Возлюбленный, верно, уже удалился. Дама дремлет, с головой накрывшись светло-лиловой одеждой на темной подкладке. Верхний шелк уже, кажется, слегка поблек? Или это отливает глянцем густо окрашенная и не слишком мягкая парча? На даме нижнее платье из шелка цвета амбры или, может быть, палевого шелка-сырца, алые шаровары. Пояс еще не завязан, его концы свисают из-под платья.
Пряди разметанных волос льются по полу волнами… С первого взгляда можно понять, какие они длинные.
В предутреннем тумане мимо проходит мужчина, возвращаясь домой после любовной встречи. На нем шаровары из переливчатого пурпурно-лилового шелка, сверху наброшена «охотничья одежда», такая прозрачная, словно бы и нет ее. Под легким светлым платьем сквозят алые нижние одежды. Блестящие шелка смочены росой и обвисли в беспорядке. Волосы на висках растрепаны, и он глубже надвинул на лоб свою шапку цвета вороного крыла. Вид у него несколько подгулявший.
Возвращаясь от своей возлюбленной, он полон заботы. Надо написать ей письмо [87]как можно скорее, «пока не скатились капли росы с утреннего вьюнка», думает он, напевая по дороге: «На молодых ростках конопли…» [88]
Но вдруг он видит, что верхняя створка ситоми приподнята. Он чуть отодвигает край шторы и заглядывает внутрь.
«Должно быть, с этого ложа только что встал возлюбленный… И, может быть, как я, он сейчас по дороге домой любуется блеском утренней росы…»
Эта мысль кажется ему забавной.
У изголовья женщины, замечает он, брошен широко раскрытый веер, бумага отливает пурпуром, планки из дерева магнолии.
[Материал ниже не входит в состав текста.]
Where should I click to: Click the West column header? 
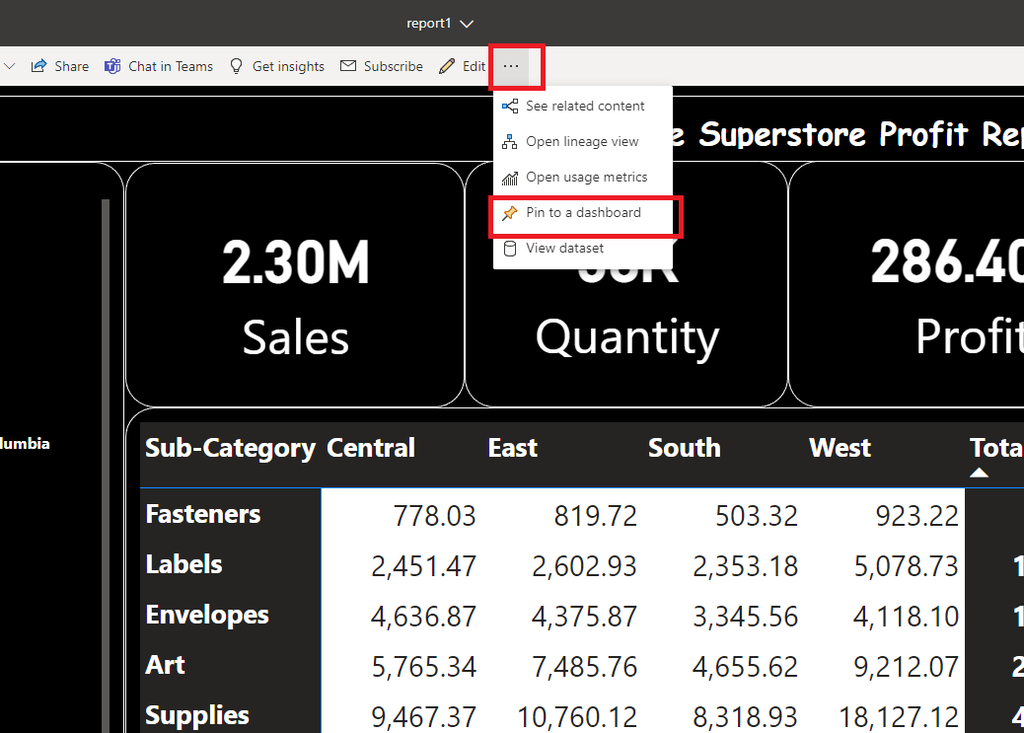click(x=840, y=448)
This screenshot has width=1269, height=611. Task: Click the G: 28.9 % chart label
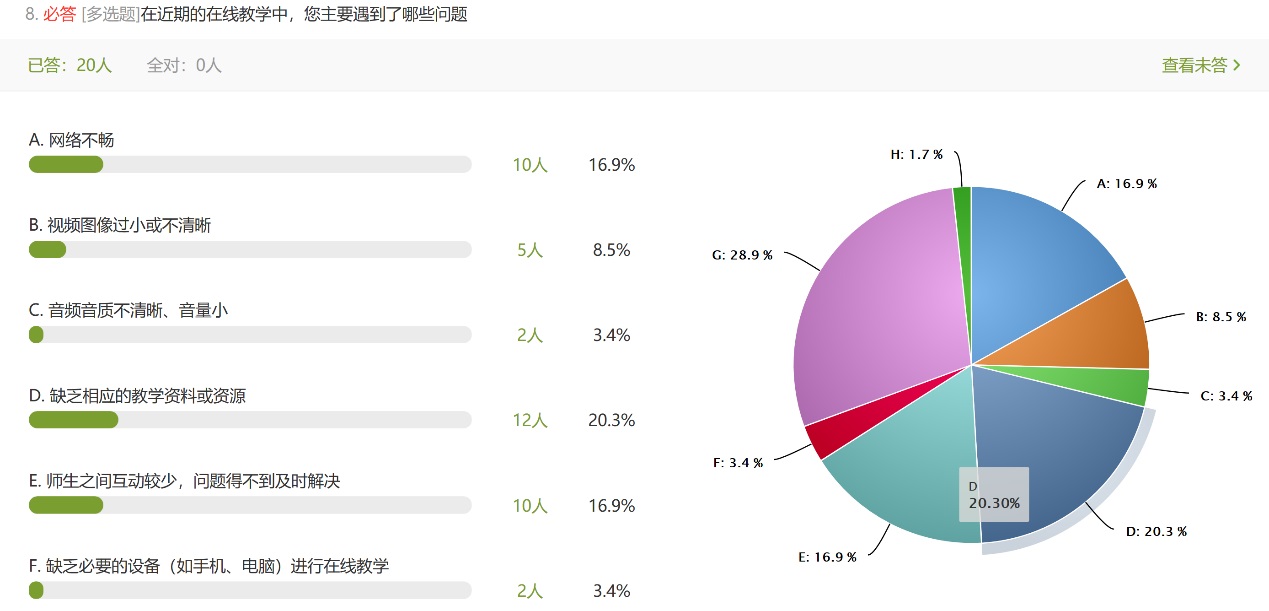pos(742,255)
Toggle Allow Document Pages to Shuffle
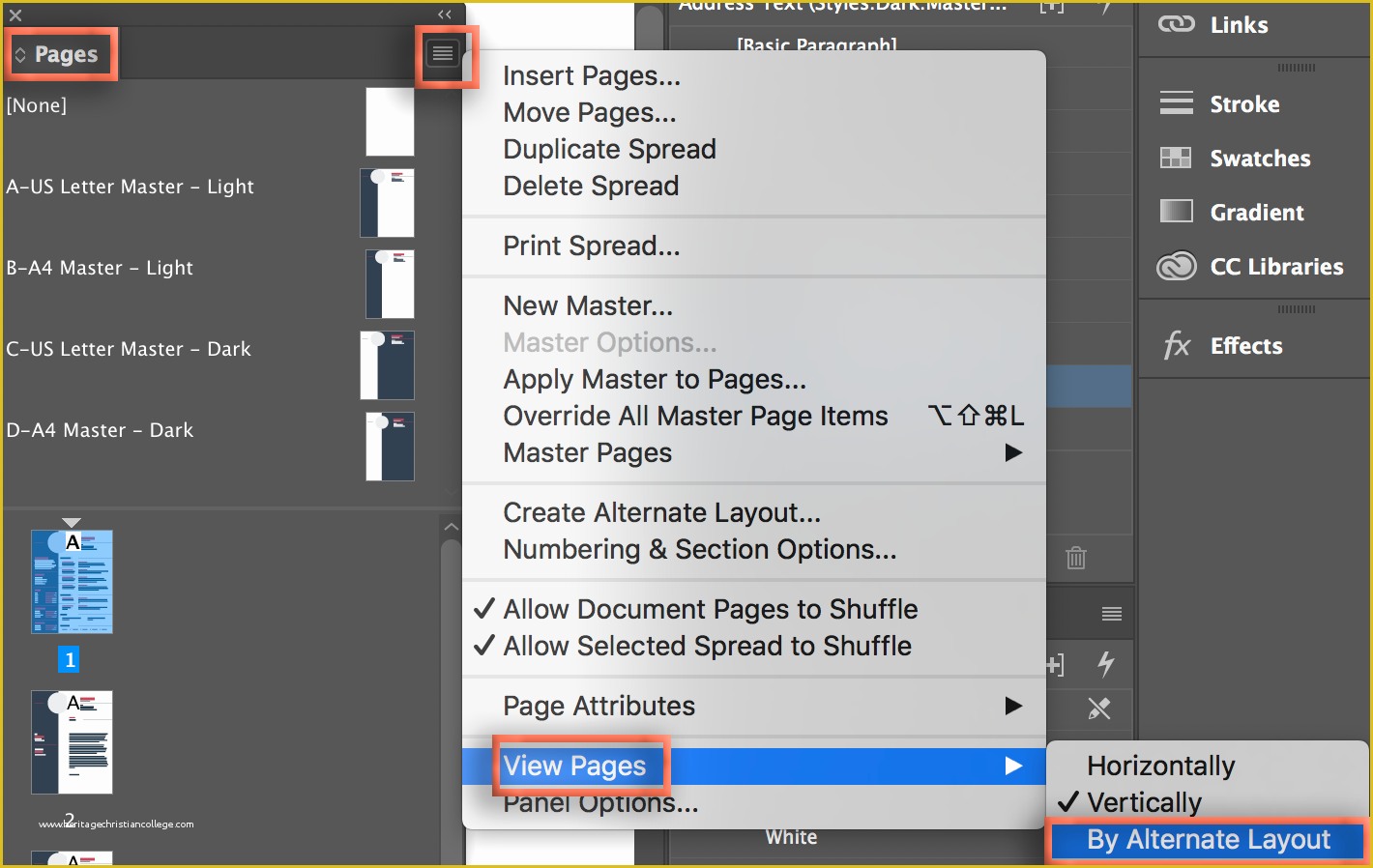Viewport: 1373px width, 868px height. tap(710, 609)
На полу возле занавеса рассыпаны в беспорядке сложенные в несколько раз листки бумаги [89]Митиноку, светло-голубые или розовые.
Дама замечает присутствие чужого, она выглядывает из-под наброшенной на голову одежды. Мужчина, улыбаясь, смотрит на нее. Он не из тех, кого надо избегать, но дама не хочет встречи с ним. Ей неприятно, что он видел ее на ночном ложе.
— В долгой дреме после разлуки? — восклицает он, перегнувшись до половины через нижнюю створку ситоми.
— В досаде на того, кто ушел раньше, чем выпала роса, — отвечает дама.
Может быть, и, не следовало писать о таких безделицах как о чем-то значительном, но разговор их, право, был очень мил.
Мужчина придвигает своим веером веер дамы и нагибается, чтобы его поднять, но дама пугается, как бы он не приблизился к ней. С сильно бьющимся сердцем она поспешно прячется в глубине покоя.
Мужчина поднимает веер и разглядывает его.
— От вас веет холодом, — бросает он с легким оттенком досады.
Но день наступил, слышен людской говор, и солнце уже взошло.
Только что он тревожился, успеет ли написать послание любимой, пока еще не рассеялся утренний туман, и вот уже совесть упрекает его за небрежение.
Но тот, кто покинул на рассвете ложе этой дамы, не столь забывчив. Слуга уже принес от него письмо, привязанное к ветви хаги. На цветах еще дрожат капли росы. Но посланный не решается отдать письмо, ведь дама не одна. Бумага цвета амбры пропитана ароматом и сладко благоухает.